Illumina library preparation and sequencing
Library preparation and whole genome amplicon sequencing of SARS-CoV-2 was performed using a modified ARTIC protocol (https://artic.network/ncov-2019) as described previously (Lasek-Nesselquist, Lapierre, et al. 2021).
Bioinformatics processing
Reads were processed with ARTIC nextflow pipeline (https://github.com/connor-lab/ncov2019-artic-nf/tree/illumina, last updated April 2020) as previously described (Lasek-Nesselquist, Lapierre, et al. 2021).

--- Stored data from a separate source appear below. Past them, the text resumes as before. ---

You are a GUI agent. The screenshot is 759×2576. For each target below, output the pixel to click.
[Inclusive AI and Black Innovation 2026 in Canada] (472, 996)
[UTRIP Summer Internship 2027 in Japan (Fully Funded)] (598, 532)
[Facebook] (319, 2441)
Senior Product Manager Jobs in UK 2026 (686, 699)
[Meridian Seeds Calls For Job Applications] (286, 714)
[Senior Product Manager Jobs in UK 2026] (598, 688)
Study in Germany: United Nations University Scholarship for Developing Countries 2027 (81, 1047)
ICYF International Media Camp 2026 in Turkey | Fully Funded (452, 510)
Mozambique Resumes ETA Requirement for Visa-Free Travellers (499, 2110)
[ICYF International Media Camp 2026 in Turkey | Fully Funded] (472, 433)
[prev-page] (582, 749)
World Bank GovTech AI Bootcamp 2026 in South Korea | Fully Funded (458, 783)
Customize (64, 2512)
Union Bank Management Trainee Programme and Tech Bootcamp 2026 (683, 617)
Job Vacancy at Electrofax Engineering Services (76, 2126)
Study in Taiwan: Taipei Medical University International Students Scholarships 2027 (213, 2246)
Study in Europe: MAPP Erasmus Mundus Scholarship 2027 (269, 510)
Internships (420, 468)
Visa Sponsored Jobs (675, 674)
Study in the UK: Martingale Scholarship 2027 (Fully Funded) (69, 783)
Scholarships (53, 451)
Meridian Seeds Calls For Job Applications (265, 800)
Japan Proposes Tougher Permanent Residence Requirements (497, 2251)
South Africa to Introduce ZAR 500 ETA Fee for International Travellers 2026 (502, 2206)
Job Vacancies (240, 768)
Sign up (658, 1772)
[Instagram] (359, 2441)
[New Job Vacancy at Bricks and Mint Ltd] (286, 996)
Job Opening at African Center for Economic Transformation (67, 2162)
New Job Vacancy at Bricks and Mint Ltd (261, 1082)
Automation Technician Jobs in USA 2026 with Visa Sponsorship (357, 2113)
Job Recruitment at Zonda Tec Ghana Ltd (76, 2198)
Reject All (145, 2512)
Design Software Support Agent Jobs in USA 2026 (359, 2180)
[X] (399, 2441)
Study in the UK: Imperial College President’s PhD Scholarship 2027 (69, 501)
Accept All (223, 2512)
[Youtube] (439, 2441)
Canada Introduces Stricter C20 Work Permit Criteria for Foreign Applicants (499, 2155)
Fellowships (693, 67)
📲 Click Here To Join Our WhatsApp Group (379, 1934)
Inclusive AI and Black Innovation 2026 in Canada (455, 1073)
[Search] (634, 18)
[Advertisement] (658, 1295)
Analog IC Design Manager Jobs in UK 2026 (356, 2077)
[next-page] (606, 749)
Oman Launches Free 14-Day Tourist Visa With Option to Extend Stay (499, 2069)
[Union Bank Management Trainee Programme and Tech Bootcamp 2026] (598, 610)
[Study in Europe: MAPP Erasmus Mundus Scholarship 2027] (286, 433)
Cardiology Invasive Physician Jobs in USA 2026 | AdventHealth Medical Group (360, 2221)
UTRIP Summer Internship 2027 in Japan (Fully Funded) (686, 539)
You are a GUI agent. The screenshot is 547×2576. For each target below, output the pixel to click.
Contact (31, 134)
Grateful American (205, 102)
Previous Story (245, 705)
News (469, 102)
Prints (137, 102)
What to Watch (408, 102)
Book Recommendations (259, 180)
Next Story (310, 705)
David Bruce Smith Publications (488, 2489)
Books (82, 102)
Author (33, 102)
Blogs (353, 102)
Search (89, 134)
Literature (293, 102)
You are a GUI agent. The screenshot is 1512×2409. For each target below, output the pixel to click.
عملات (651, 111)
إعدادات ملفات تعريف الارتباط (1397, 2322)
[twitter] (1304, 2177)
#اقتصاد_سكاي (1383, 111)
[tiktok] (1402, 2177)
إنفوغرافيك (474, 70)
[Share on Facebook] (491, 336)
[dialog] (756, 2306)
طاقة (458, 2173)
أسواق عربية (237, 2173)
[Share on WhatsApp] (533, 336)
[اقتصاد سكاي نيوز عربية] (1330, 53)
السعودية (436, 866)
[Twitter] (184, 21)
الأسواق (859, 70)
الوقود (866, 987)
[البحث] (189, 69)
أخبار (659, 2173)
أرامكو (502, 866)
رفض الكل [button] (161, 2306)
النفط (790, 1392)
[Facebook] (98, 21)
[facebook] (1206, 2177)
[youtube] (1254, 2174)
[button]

Analysis of New York SARS-CoV-2 genomes and detection of emerging variants
All SARS-CoV-2 genomes from New York were downloaded from GISAID as of 2021-03-04 or 2021-02-26. Genomes were annotated with NextClade (https://clades.nextstrain.org/), the results of which were inspected for changing trends in the data and further queried for mutations of interest. Pangolin lineages, geographic locations, and collection dates for genomes carrying mutations of interest were then extracted from the associated metadata provided by GISAID. Lineage frequencies were calculated on a monthly basis by dividing the number of genomes of a lineage by the total number of genomes sequenced each month. This was also performed for mutations and variants of interest. Stacked area plots and bubble maps were rendered in R v4.0.3 (https://www.r-project.org/) with ggplot2 and map packages and coloring provided by the viridis package.
Phylogeographic analysis
We constructed a time-resolved phylogeny of SARS-CoV-2 genomes in Nexstrain v2.0.0 (Hadfield et al. 2018) using representatives of B.1.243 and B.1.1.22 lineages and contextual sequences sampled from New York and the rest of the world (see Acknowledgements table for genomes used and contributing laboratories). In summary, a total of 2689 genomes >27 Kb in length were aligned in MAFFT v7.475 (Katoh & Standley 2013), a maximum likelihood phylogeny was generated with IQ-TREE v2.0.3 (Nguyen et al. 2015) under a GTR+G4 nucleotide substitution model, and divergence times as well as ancestral traits were inferred with TreeTime (Sagulenko et al. 2018). The clock rate was fixed at 8×10−4 substitutions per site per year. Trees were visualized in Auspice (Hadfield et al. 2018) and with the ggtree (Yu et al. 2017) package for R. The timing of introduction for the B.1 variant containing P681H and S494P mutations was estimated from a previous phylogeographic analysis (Lasek-Nesselquist, Lapierre, et al. 2021).
IRB Approval
This work was approved by the New York State Department of Health Institutional Review Board, under study numbers 02-054 and 07-022.
Data Availability
All SARS CoV-2 genomes are available on GISAID.org
Conflicts of interest
The authors declare no conflicts of interest.
Author contributions
Conception, data analyses, and writing of the manuscript were performed by ELN. Figure 6 was generated and structural analysis of T478K and S494P mutations were conducted by JP. Manuscript revisions were performed by ELN, JP, ES, and KSG.
Acknowledgements
Next generation sequencing was performed by the Advanced Genomic Technologies Core of the Wadsworth Center. Initial funding for sequencing was generously provided by the New York Community Trust. This publication was also supported by Cooperative Agreement number NU50CK000516, funded by the Centers for Disease Control and Prevention. Its contents are solely the responsibility of the authors and do not necessarily represent the official views of the Centers for Disease Control and Prevention or the Department of Health. We graciously thank all originating and submitting laboratories for their SARS-CoV-2 sequence contributions to the GISAID database and Wadsworth Center’s Bioinformatics Core. We also humbly thank Paul Masters for his suggestions.